# Kitten vs Front Row



## chemistry_geek (Jul 11, 2006)

http://www.devilducky.com/media/46869/

Enjoy!


----------



## Mikuro (Jul 11, 2006)

Well, that's one brave fellow. Personally, I would not encourage my cat to attack my notebook screen. Cat claws can't be good for LCDs.


----------



## Satcomer (Jul 11, 2006)

I bet he then will complain about his screen and Mac scratching everywhere. I especially liked the point (near the end of the video) when the kitten starts biting the power cord. Can you say one dead cat.


----------



## simbalala (Jul 11, 2006)

Mikuro said:


> Well, that's one brave fellow. Personally, I would not encourage my cat to attack my notebook screen. Cat claws can't be good for LCDs.


Brave or stupid? There are lots and lots of cat toys that cost far, far, less than $2,000.


----------



## fryke (Jul 11, 2006)

Yeah, but they ain't that stylish and most don't come with a remote.


----------



## adambyte (Jul 11, 2006)

Satcomer said:


> I especially liked the point (near the end of the video) when the kitten starts biting the power cord. Can you say one dead cat.

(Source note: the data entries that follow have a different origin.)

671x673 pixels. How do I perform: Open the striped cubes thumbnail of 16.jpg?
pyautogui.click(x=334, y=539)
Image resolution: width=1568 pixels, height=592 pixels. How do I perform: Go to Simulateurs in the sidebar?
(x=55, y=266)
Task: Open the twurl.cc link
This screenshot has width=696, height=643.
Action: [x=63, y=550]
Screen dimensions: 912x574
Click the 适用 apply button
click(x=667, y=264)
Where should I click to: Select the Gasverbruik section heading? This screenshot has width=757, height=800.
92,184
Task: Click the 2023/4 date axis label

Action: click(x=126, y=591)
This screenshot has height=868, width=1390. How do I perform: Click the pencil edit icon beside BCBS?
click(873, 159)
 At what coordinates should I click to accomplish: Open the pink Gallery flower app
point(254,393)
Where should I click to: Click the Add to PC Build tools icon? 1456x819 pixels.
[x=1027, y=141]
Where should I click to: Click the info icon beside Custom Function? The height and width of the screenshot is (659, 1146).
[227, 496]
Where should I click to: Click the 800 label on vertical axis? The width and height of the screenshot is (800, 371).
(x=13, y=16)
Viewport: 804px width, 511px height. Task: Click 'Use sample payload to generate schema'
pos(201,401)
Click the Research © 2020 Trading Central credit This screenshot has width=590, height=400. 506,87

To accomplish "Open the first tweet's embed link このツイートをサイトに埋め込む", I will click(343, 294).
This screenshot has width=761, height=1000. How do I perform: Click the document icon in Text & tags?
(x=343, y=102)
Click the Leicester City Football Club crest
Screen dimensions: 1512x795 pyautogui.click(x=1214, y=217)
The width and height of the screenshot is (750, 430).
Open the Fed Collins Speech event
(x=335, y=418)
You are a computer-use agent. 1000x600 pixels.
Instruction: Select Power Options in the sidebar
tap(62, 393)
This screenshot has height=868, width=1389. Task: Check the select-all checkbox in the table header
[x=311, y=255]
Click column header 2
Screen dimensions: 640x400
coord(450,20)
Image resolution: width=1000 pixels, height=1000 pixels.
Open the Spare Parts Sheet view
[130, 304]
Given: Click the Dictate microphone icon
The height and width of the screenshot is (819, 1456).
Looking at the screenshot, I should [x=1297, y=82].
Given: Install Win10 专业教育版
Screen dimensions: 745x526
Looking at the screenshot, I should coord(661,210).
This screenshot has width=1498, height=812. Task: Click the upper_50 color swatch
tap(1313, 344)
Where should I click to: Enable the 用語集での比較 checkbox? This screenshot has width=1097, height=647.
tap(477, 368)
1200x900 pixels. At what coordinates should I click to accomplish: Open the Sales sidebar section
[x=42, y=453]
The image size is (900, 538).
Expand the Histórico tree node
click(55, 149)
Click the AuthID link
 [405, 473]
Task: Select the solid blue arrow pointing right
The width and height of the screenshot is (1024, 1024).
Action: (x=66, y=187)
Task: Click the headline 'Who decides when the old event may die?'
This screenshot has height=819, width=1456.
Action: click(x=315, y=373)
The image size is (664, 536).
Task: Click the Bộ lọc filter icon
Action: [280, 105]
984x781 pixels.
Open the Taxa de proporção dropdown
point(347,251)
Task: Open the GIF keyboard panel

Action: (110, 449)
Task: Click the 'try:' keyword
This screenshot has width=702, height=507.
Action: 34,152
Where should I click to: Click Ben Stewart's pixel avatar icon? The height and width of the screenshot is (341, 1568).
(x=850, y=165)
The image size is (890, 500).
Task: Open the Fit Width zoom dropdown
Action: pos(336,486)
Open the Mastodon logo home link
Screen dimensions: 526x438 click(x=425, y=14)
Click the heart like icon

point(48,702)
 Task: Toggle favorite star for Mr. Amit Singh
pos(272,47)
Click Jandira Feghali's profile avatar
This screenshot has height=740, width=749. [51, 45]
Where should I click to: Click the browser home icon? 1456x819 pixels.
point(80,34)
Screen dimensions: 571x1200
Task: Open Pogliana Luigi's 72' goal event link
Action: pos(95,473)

Our cat used to chew on power wires until he got a little shock. We think he did it for the little "buzz" it provided. He lived to a very ripe old age despite his weird addiction to electricity.


----------



## sinclair_tm (Jul 11, 2006)

we used to have a kitten that would bite the small christmas light bulbs on our tree.  we had to not put light around the bottom half of the tree to keep him from doing it.  we were sick of trying to get broken glass out of the carpet.


----------



## HateEternal (Jul 11, 2006)

The best part about this post  is that instead of everyone going "Awww isn't that cute!" They all went "Ohhhhhhhhhhhhh! That poor Mac!!" Which is the same reaction I had, even though it was pretty cute.


----------



## fryke (Jul 12, 2006)

Don't underestimate some people. At least my ex-girlfriend thought the kitten was cute and didn't care much about the 'book.


----------



## Mobius Rex (Jul 12, 2006)

----------------------------------------------------------------------------------------------


----------



## Mobius Rex (Jul 13, 2006)

----------------------------------------------------------------------------------
Delete please


----------



## Mobius Rex (Jul 13, 2006)

Sorry. Please delete.


----------



## symphonix (Jul 14, 2006)

When our dog was a puppy she bit through both the power and video-out cables on my iBook, costing me quite a bit in replacement.


----------



## RGrphc2 (Jul 15, 2006)

the kitten was declawed, you can tell by no marks being left on the screen.  My cat did stuff like that when he was a kitten chasing my mouse cursor around on my desktop


----------



## Mikuro (Jul 15, 2006)

RGrphc2 said:


> the kitten was declawed


 I always forget about that possibility. *grumble* Evil humans...

I'm proud to have scratch marks all up my arm, thankyouverymuch!


----------